◆ **AIM OF THE EXERCISE**:
Each line from the one that holds "Given: Click the" to the end of the entries is to be given again exactly. Do not include pictures.

◆ **Extracted data entries**:

□ □ □ □ □

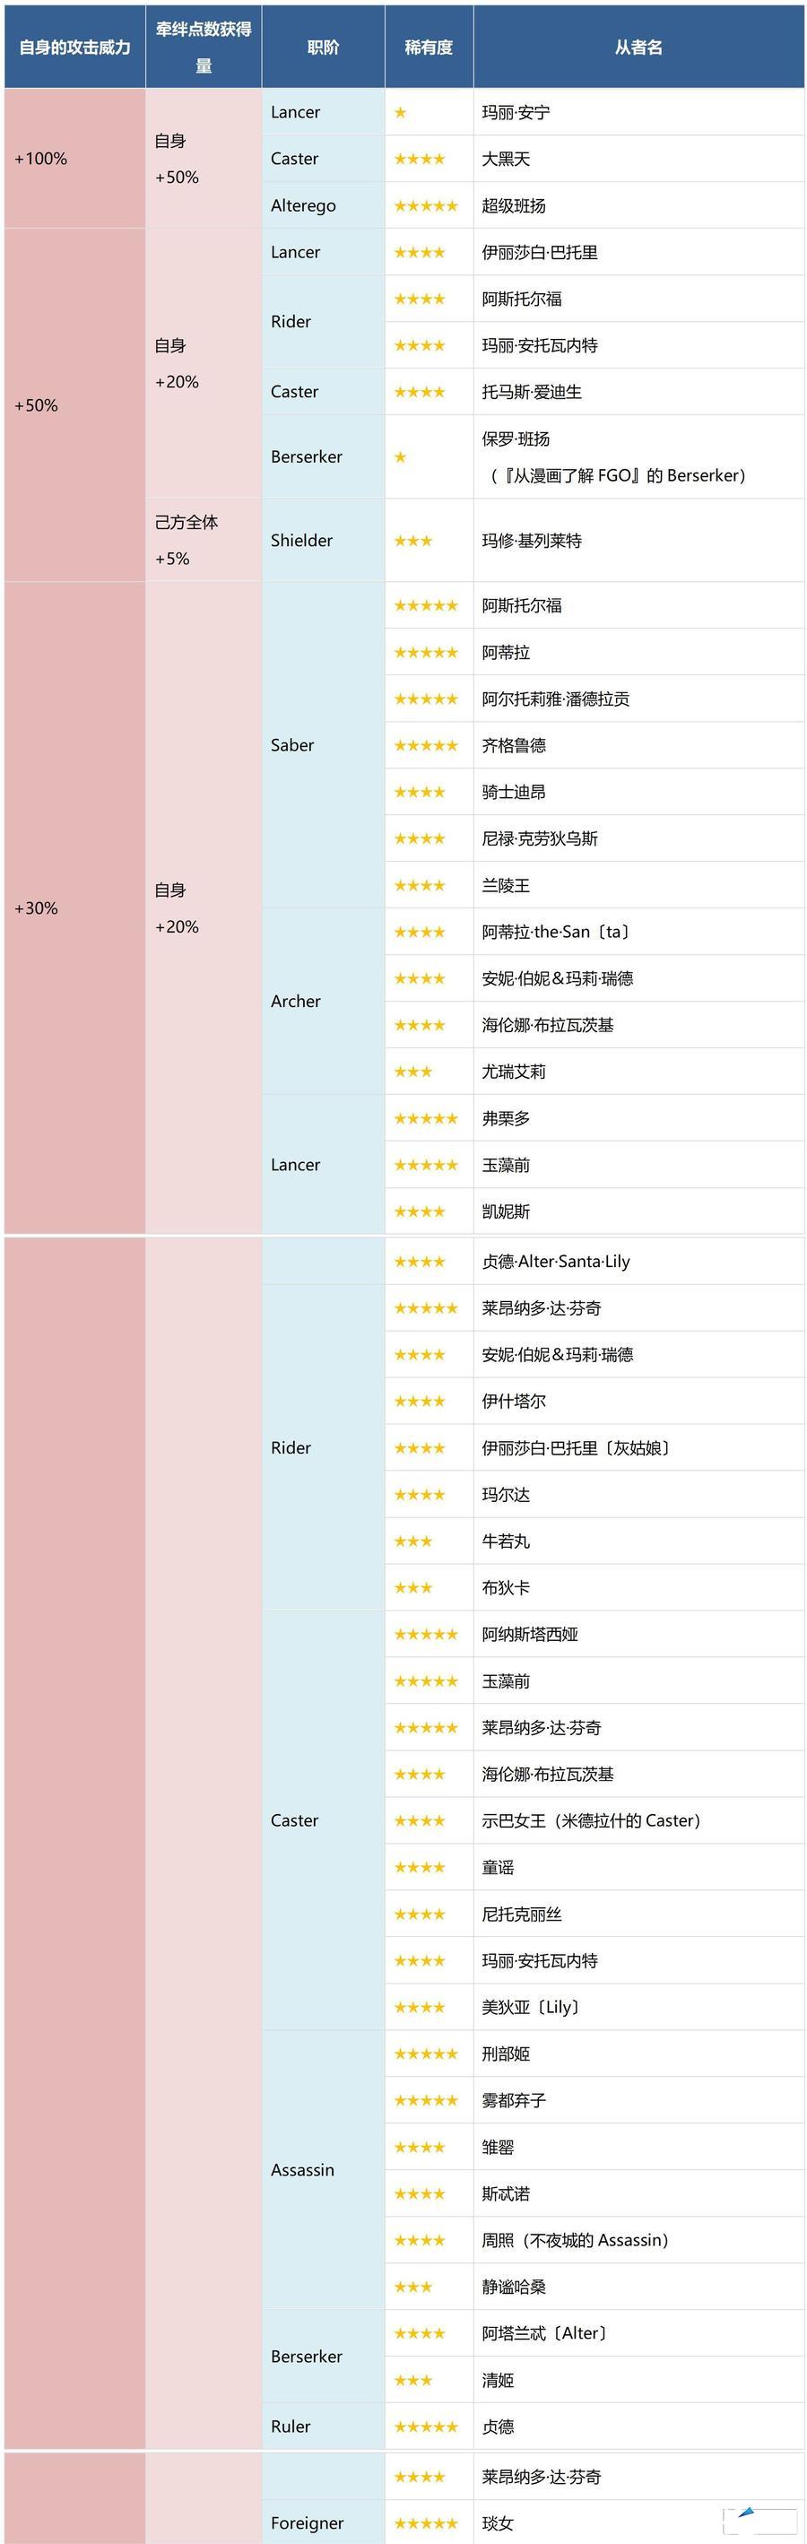Click the five-star rating beside 刑部姬
Viewport: 807px width, 2544px height.
click(426, 2054)

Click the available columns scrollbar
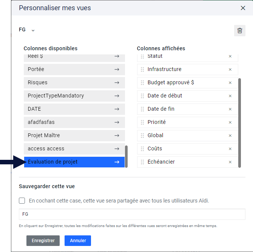[x=127, y=156]
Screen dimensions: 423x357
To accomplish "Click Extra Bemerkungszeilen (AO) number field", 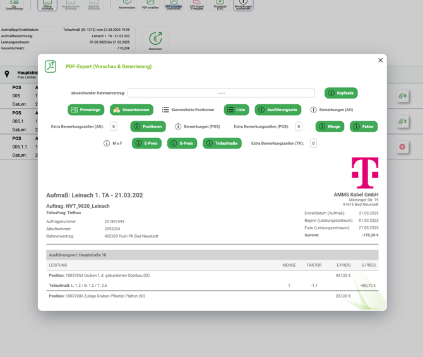I will 114,126.
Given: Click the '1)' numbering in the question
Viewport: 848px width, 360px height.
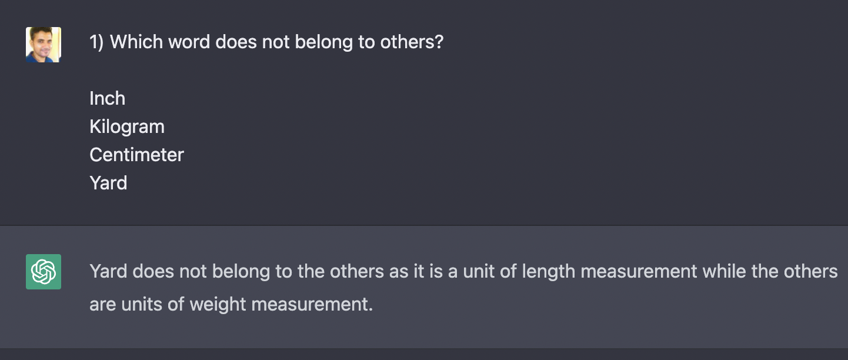Looking at the screenshot, I should click(x=96, y=42).
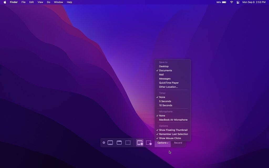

□ □ □ □ □

◆ **OUTPUT OF THE TASK**:
Given: Click the '1)' numbering in the question
Viewport: 848px width, 360px height.
Looking at the screenshot, I should click(x=96, y=42).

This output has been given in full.